YOUR TASK:
The lines from the top of the data down to the line with "Image resolution: width=1002" should be repeated exactly, both ends included.

Dataset entries:
__________
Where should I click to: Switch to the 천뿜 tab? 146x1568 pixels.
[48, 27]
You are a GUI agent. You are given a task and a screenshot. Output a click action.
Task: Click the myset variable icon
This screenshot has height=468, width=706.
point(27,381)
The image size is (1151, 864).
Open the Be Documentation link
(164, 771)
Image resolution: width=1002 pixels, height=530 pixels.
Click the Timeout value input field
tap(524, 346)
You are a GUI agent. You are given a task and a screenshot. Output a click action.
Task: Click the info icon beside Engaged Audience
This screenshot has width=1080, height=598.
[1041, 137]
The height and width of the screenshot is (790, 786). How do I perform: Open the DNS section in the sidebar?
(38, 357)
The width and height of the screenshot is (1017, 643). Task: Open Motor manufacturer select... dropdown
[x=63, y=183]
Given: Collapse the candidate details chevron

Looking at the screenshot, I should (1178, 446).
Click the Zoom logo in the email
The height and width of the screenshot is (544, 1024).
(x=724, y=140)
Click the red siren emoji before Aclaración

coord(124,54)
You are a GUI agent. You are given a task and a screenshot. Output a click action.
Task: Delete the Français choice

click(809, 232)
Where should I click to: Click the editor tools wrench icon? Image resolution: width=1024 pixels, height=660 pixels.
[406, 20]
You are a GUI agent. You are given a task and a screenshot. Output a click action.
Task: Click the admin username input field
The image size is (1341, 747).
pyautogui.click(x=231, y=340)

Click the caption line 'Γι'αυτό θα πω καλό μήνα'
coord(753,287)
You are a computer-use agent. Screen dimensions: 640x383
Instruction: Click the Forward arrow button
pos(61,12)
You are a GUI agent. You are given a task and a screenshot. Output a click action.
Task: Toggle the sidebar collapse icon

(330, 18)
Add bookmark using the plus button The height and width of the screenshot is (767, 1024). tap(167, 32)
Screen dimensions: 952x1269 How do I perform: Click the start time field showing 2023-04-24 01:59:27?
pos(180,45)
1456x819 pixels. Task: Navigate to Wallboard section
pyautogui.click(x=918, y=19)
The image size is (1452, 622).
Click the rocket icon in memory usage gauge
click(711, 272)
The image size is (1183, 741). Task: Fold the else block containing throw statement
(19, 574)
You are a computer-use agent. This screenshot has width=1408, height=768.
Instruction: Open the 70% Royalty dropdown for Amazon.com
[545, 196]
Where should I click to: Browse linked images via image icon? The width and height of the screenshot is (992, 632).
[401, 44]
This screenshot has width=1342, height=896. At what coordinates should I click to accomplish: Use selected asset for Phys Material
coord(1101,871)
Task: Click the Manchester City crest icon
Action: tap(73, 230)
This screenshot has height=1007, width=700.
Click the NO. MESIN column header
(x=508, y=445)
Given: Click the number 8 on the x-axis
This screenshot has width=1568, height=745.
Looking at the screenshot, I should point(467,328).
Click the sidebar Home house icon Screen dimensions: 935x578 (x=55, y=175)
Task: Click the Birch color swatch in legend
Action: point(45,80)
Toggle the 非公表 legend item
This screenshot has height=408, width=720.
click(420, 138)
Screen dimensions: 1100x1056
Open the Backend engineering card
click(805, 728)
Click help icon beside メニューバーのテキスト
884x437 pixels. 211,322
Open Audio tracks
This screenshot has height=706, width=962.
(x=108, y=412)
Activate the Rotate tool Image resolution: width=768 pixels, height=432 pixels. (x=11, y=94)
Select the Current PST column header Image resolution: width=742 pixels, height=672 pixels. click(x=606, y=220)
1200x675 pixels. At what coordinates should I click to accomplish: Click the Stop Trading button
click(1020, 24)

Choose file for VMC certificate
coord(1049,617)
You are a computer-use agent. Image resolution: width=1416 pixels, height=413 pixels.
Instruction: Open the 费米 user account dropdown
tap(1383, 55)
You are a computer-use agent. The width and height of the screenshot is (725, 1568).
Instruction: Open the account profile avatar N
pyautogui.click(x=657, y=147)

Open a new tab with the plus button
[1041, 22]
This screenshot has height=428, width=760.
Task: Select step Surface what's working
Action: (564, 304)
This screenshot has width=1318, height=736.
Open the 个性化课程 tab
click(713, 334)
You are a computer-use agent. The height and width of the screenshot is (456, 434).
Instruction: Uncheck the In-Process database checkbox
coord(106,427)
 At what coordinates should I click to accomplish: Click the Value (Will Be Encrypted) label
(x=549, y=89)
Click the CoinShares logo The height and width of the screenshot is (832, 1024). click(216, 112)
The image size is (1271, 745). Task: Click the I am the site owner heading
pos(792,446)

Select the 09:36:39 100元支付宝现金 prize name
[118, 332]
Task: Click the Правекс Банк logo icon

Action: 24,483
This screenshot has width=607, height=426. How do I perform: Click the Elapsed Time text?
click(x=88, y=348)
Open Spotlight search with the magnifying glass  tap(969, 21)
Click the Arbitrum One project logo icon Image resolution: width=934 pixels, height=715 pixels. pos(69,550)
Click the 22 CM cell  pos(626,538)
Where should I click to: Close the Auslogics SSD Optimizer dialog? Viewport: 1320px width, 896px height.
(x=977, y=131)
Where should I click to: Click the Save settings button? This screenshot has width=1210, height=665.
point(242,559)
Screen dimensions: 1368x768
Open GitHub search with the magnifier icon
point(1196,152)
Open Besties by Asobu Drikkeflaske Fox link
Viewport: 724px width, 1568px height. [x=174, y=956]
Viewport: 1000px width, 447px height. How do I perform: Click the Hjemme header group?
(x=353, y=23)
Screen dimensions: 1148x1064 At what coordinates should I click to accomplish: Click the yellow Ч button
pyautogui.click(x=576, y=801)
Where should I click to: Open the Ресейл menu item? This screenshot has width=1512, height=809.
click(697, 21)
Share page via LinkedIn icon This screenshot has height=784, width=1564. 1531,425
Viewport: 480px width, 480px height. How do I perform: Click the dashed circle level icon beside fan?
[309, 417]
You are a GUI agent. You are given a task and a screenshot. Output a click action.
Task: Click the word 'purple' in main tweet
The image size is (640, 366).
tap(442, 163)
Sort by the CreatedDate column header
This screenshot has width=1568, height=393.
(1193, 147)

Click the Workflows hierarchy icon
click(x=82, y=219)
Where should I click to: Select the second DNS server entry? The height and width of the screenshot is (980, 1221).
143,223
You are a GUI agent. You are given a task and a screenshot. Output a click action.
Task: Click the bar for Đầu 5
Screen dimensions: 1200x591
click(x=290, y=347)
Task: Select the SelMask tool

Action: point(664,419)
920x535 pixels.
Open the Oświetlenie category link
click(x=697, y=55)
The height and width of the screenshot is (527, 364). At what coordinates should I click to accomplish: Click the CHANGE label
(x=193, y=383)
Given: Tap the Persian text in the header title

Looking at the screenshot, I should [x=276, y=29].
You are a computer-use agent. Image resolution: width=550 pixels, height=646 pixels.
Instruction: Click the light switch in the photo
__________
PROBLEM SOLUTION:
Where should I click to: Switch to the 천뿜 tab? 146x1568 pixels.
[48, 27]
You are a GUI agent. You are given a task and a screenshot. Output a click action.
Task: Click the myset variable icon
This screenshot has height=468, width=706.
point(27,381)
The image size is (1151, 864).
Open the Be Documentation link
(164, 771)
Image resolution: width=1002 pixels, height=530 pixels.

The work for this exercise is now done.